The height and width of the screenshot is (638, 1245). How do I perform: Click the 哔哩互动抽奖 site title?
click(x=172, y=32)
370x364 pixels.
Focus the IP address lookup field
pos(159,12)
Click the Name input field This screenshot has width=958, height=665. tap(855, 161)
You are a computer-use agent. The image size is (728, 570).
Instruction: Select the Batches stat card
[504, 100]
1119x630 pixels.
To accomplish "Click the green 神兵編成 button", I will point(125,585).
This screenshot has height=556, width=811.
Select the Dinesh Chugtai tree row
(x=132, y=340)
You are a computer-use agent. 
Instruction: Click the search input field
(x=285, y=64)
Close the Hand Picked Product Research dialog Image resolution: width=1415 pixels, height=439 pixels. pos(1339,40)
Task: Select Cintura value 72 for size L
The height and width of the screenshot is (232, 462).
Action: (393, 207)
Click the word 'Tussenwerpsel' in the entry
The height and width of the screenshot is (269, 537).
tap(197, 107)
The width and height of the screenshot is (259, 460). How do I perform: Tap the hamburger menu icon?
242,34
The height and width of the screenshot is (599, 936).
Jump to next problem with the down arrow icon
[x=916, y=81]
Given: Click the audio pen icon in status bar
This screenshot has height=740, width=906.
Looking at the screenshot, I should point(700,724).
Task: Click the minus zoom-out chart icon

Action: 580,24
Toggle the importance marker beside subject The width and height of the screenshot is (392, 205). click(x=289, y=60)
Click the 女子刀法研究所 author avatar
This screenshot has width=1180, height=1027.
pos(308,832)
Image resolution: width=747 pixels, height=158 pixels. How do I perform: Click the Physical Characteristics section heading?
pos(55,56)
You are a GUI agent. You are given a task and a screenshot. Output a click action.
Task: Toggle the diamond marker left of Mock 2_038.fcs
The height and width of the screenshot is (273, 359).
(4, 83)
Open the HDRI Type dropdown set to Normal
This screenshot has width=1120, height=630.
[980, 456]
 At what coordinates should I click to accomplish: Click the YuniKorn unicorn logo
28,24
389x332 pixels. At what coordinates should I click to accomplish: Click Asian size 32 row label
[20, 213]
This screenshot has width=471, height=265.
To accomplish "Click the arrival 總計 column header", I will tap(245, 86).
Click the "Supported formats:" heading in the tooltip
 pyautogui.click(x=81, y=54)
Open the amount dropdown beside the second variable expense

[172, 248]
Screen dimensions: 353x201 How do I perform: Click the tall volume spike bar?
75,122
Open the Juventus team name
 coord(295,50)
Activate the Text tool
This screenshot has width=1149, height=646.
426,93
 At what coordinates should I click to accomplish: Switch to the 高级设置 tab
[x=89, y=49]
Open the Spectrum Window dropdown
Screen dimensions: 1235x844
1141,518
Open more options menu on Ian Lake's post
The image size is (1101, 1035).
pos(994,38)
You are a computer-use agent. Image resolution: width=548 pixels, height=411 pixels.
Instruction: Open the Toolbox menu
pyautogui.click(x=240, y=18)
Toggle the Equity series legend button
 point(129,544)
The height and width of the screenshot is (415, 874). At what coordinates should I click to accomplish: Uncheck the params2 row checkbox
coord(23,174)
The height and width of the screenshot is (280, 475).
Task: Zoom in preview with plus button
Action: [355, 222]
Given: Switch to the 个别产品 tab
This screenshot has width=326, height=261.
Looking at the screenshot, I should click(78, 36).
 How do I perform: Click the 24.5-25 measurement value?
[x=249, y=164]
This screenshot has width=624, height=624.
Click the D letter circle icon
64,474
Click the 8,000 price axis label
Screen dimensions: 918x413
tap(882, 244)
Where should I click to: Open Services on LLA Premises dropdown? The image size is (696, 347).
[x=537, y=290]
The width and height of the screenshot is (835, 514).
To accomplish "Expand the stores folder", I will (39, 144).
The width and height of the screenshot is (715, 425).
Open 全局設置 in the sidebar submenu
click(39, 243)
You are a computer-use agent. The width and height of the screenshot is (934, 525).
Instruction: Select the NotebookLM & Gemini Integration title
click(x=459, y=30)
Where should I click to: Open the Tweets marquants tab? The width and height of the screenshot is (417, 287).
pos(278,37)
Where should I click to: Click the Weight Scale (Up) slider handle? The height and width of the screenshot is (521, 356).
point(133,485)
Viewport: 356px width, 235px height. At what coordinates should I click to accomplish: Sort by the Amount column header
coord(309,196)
________
**Work task**
Leaving every word in place, output the whole listing above.

**Solution to the problem**
The height and width of the screenshot is (638, 1245). How do I perform: Click the 哔哩互动抽奖 site title?
click(x=172, y=32)
370x364 pixels.
Focus the IP address lookup field
pos(159,12)
Click the Name input field This screenshot has width=958, height=665. tap(855, 161)
You are a computer-use agent. The image size is (728, 570).
Instruction: Select the Batches stat card
[504, 100]
1119x630 pixels.
To accomplish "Click the green 神兵編成 button", I will point(125,585).
This screenshot has height=556, width=811.
Select the Dinesh Chugtai tree row
(x=132, y=340)
You are a computer-use agent. 
Instruction: Click the search input field
(x=285, y=64)
Close the Hand Picked Product Research dialog Image resolution: width=1415 pixels, height=439 pixels. pos(1339,40)
Task: Select Cintura value 72 for size L
The height and width of the screenshot is (232, 462).
Action: (393, 207)
Click the word 'Tussenwerpsel' in the entry
The height and width of the screenshot is (269, 537).
tap(197, 107)
The width and height of the screenshot is (259, 460). How do I perform: Tap the hamburger menu icon?
242,34
The height and width of the screenshot is (599, 936).
Jump to next problem with the down arrow icon
[x=916, y=81]
Given: Click the audio pen icon in status bar
This screenshot has height=740, width=906.
Looking at the screenshot, I should point(700,724).
Task: Click the minus zoom-out chart icon

Action: 580,24
Toggle the importance marker beside subject The width and height of the screenshot is (392, 205). click(x=289, y=60)
Click the 女子刀法研究所 author avatar
This screenshot has width=1180, height=1027.
pos(308,832)
Image resolution: width=747 pixels, height=158 pixels. How do I perform: Click the Physical Characteristics section heading?
pos(55,56)
You are a GUI agent. You are given a task and a screenshot. Output a click action.
Task: Toggle the diamond marker left of Mock 2_038.fcs
The height and width of the screenshot is (273, 359).
(4, 83)
Open the HDRI Type dropdown set to Normal
This screenshot has width=1120, height=630.
[980, 456]
 At what coordinates should I click to accomplish: Click the YuniKorn unicorn logo
28,24
389x332 pixels. At what coordinates should I click to accomplish: Click Asian size 32 row label
[20, 213]
This screenshot has width=471, height=265.
To accomplish "Click the arrival 總計 column header", I will tap(245, 86).
Click the "Supported formats:" heading in the tooltip
 pyautogui.click(x=81, y=54)
Open the amount dropdown beside the second variable expense

[172, 248]
Screen dimensions: 353x201 How do I perform: Click the tall volume spike bar?
75,122
Open the Juventus team name
 coord(295,50)
Activate the Text tool
This screenshot has width=1149, height=646.
426,93
 At what coordinates should I click to accomplish: Switch to the 高级设置 tab
[x=89, y=49]
Open the Spectrum Window dropdown
Screen dimensions: 1235x844
1141,518
Open more options menu on Ian Lake's post
The image size is (1101, 1035).
pos(994,38)
You are a computer-use agent. Image resolution: width=548 pixels, height=411 pixels.
Instruction: Open the Toolbox menu
pyautogui.click(x=240, y=18)
Toggle the Equity series legend button
 point(129,544)
The height and width of the screenshot is (415, 874). At what coordinates should I click to accomplish: Uncheck the params2 row checkbox
coord(23,174)
The height and width of the screenshot is (280, 475).
Task: Zoom in preview with plus button
Action: [355, 222]
Given: Switch to the 个别产品 tab
This screenshot has width=326, height=261.
Looking at the screenshot, I should click(78, 36).
 How do I perform: Click the 24.5-25 measurement value?
[x=249, y=164]
This screenshot has width=624, height=624.
Click the D letter circle icon
64,474
Click the 8,000 price axis label
Screen dimensions: 918x413
tap(882, 244)
Where should I click to: Open Services on LLA Premises dropdown? The image size is (696, 347).
[x=537, y=290]
The width and height of the screenshot is (835, 514).
To accomplish "Expand the stores folder", I will (39, 144).
The width and height of the screenshot is (715, 425).
Open 全局設置 in the sidebar submenu
click(39, 243)
You are a computer-use agent. The width and height of the screenshot is (934, 525).
Instruction: Select the NotebookLM & Gemini Integration title
click(x=459, y=30)
Where should I click to: Open the Tweets marquants tab? The width and height of the screenshot is (417, 287).
pos(278,37)
Where should I click to: Click the Weight Scale (Up) slider handle? The height and width of the screenshot is (521, 356).
point(133,485)
Viewport: 356px width, 235px height. At what coordinates should I click to accomplish: Sort by the Amount column header
coord(309,196)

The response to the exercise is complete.